To begin, use specific primers 515f and 806r to amplify the V4 hypervariable region of the 16S rNA gene. Perform PCR using the given conditions. Next, add 3.5 microliters of sequencing buffer and 1.5 microliters of enzyme mix to the tube.
After mixing and spinning the sample, set up a thermocycler reaction. Now, add the adapter ligation mixture into the tube and incubate at 20 degrees Celsius for 15 minutes in a thermocycler. Add 1.5 microliters of uracil specific extension reagent enzyme to the ligation mix, and incubate at 37 degrees Celsius for 15 minutes.
Now, add 43.5 microliters of magnetic beads to the adapter ligation DNA and mix 20 times. After five minutes, place the tube in a magnetic rack for five to 10 minutes for bead separation and discard the supernatant. Wash the pellet with 100 microliters of 80%ethanol and dry the beads for 30 seconds.
To elute the beads in pellet, add 8.5 microliters of 10 millimolar Tris HCl into the tube and incubate for two minutes. Place the tube in a magnetic rack and remove 7.5 microliters of eluded DNA as supernatant into a new tube. Add PCR reagents to the adapter ligated DNA containing tube to set up a 25 microliter reaction.
To clean amplified DNA, add 22.5 microliters of magnetic beads into the tube and mix 20 times. After five minutes, remove 50 microliters of supernatant and wash the beads with 100 microliters of 80%ethanol.

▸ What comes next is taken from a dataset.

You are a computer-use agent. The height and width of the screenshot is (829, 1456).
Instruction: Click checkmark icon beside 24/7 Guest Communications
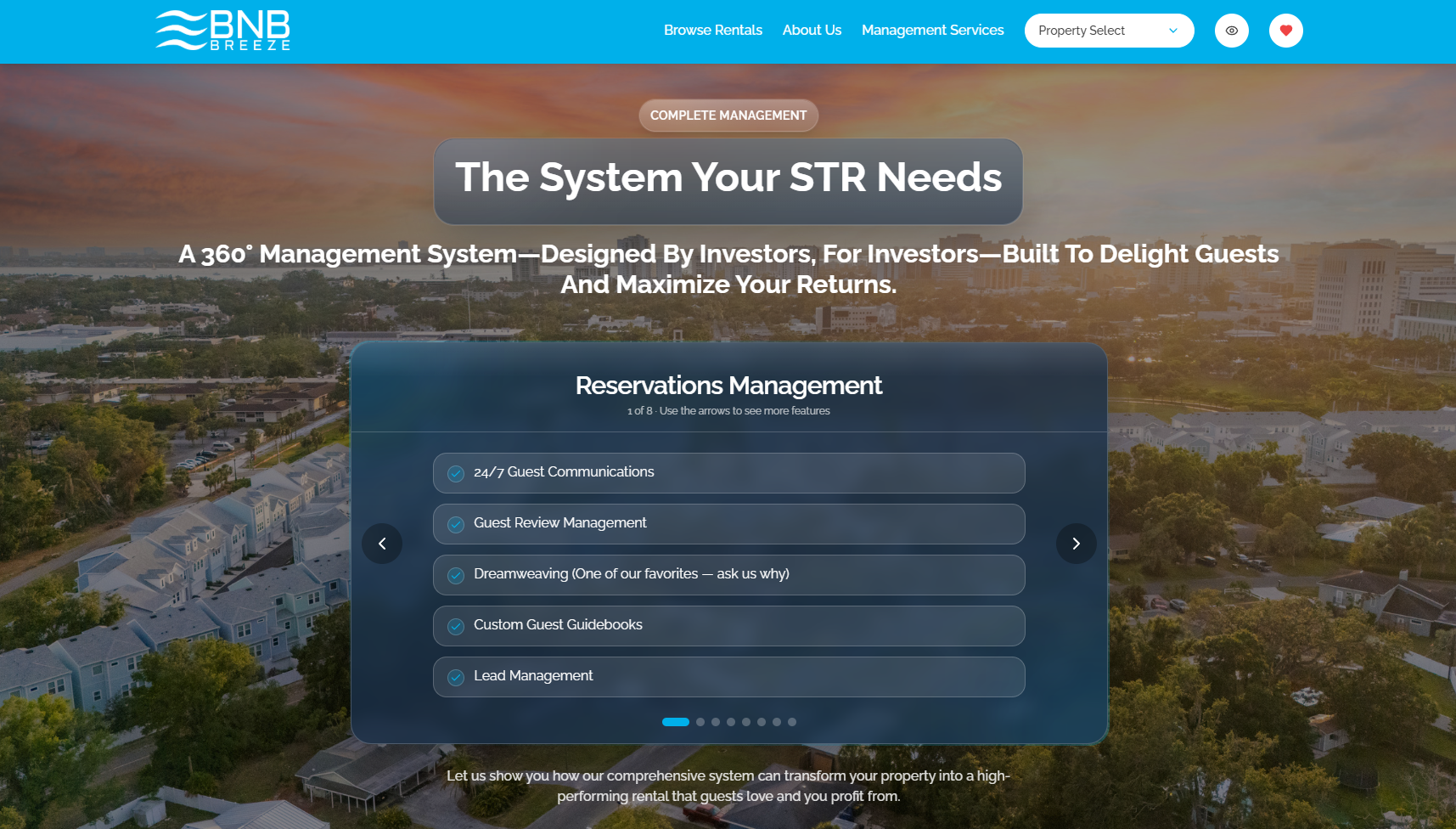[456, 473]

Resuspend he dark brown beads in 16 microliters of water and mix 20 times.
Place the tube in the magnetic rack for 30 to 60 seconds and transfer 15 microliters to a new tube. Mix 90 microliters of buffer, one microliter of dye, and two microliters of DNA library sample and read the DNA concentration on a fluorimeter. After diluting the DNA to two nanomolar, load 27 to 30 microliters of the flow cell and place it in the sequencer.
Save the FASTQ files obtained from the sequencer. Click to open a spreadsheet file and create a mapping or metadata file. Open the Nephele website, upload the FASTQ files, and read QC End QIIME2, Perform Filtering and Trimming.
Next, using DADA2, execute demultiplexed paired-end reads, filter substitution, chimera errors, and merging. Use the Naive Bayes classifier trained on the Silva version 132 99%operational taxonomic unit, or OTU database, to perform bacterial taxonomic assignment at 97%similarity. Open the MicrobiomeDB website.
Click to upload the files, and generate OTU alpha diversity, beta diversity, relative abundance, and rarefaction curves. Finally, open a spreadsheet and transfer data to make heat maps, Venn diagrams, and linear discriminant analysis effect size. A heat map based on the relative abundance of bacteria at different stages of winemaking displayed the dominance of phyla such as Proteobacteria, Actinobacteriota, Firmicutes, Bacteroidota, and Fusobacteriota.
At the genus level, important genera like Enterobacteriaceae and Lactobacillaceae were identified. A Venn diagram analysis revealed 15 shared unique OTUs from the grape must to the final wine. The results of the amplicon sequencing based on the V4 variable region also indicated the alpha diversity in the two traminette R and L.Beta diversity analysis showed a shift in bacteria during fermentation, but the bacterial composition in the final wine was similar to that in the must and yeast added stages.